Exercise objective - Please set down each entry exactly, omitting any picture it holds.

____ Records provided

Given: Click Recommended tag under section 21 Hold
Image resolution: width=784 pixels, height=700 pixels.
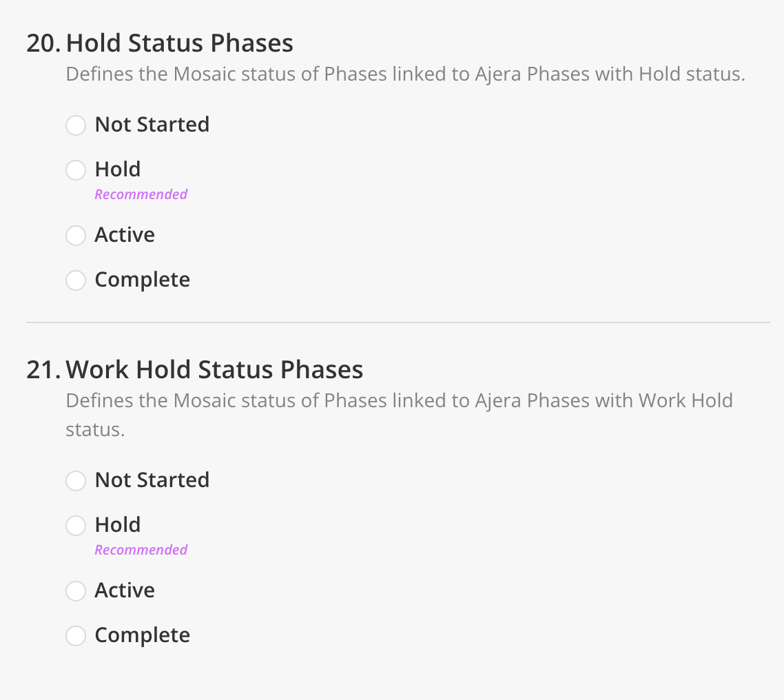Looking at the screenshot, I should tap(141, 550).
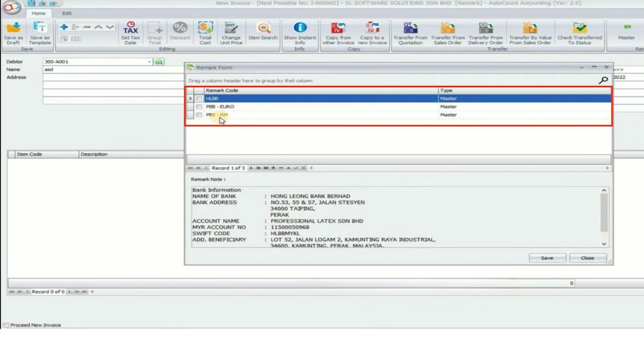Screen dimensions: 644x343
Task: Click Change Unit Price icon
Action: [x=231, y=29]
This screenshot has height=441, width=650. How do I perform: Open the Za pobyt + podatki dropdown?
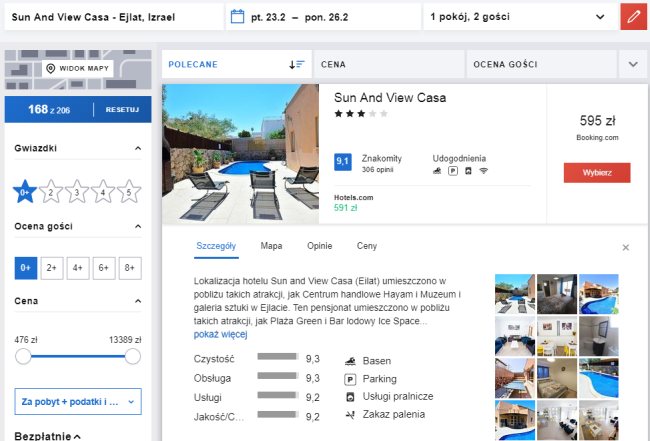[78, 402]
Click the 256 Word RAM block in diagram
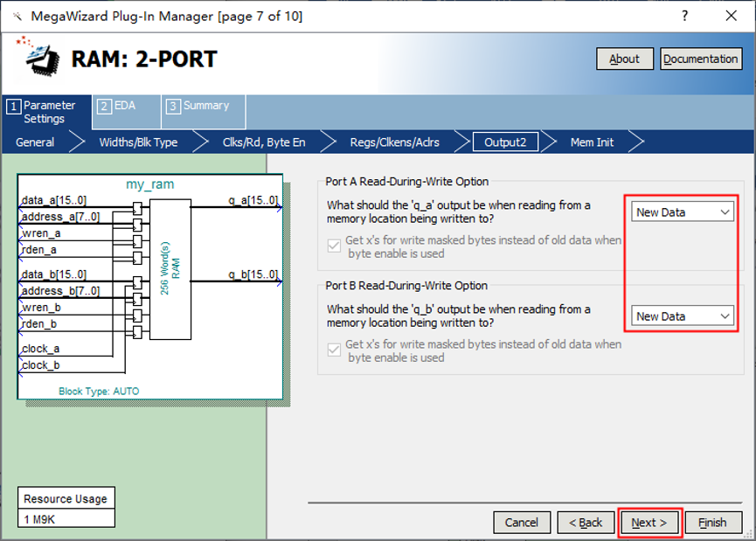756x541 pixels. (170, 269)
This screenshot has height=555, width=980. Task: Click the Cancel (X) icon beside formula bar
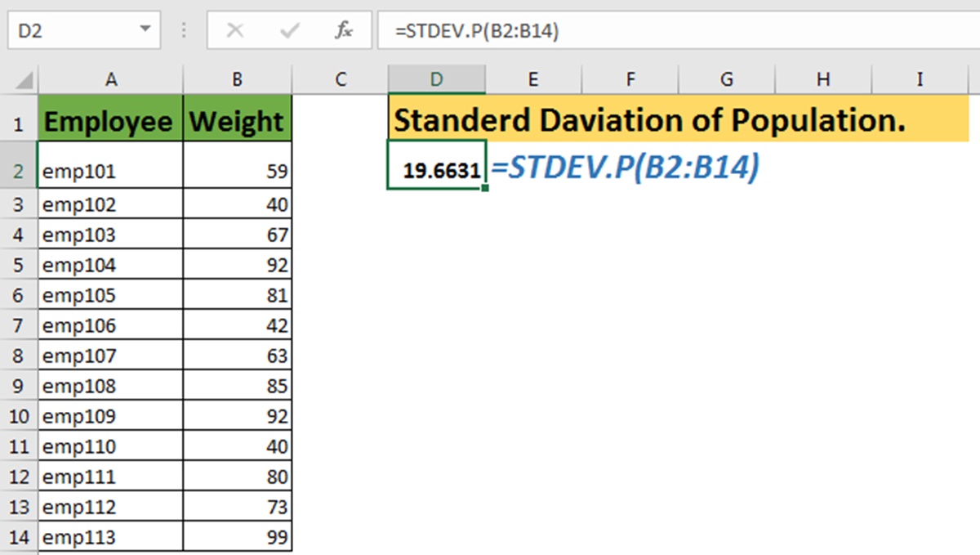click(234, 29)
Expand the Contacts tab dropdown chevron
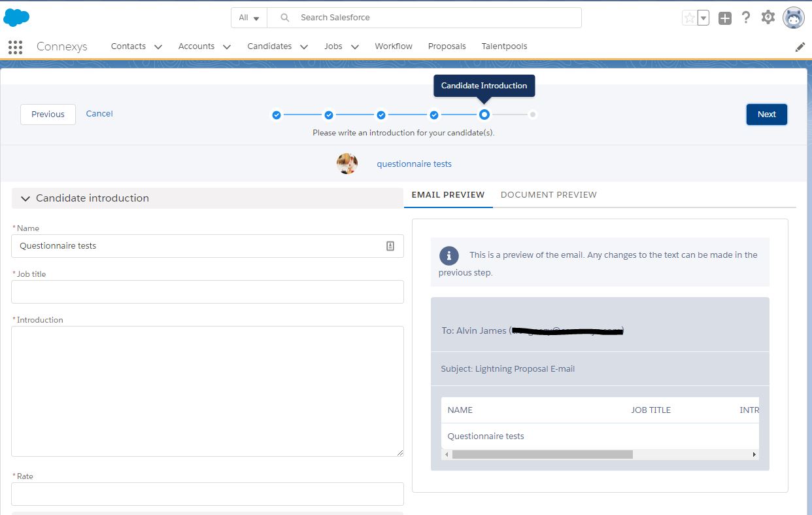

________

Task output -
Given: Click Recommended tag under section 21 Hold
Image resolution: width=784 pixels, height=700 pixels.
Looking at the screenshot, I should tap(141, 550).
Screen dimensions: 644x343
Task: Click Change Unit Price icon
Action: [x=231, y=29]
This screenshot has height=441, width=650. How do I perform: Open the Za pobyt + podatki dropdown?
[78, 402]
Click the 256 Word RAM block in diagram
756x541 pixels. (170, 269)
This screenshot has height=555, width=980. Task: Click the Cancel (X) icon beside formula bar
click(234, 29)
Expand the Contacts tab dropdown chevron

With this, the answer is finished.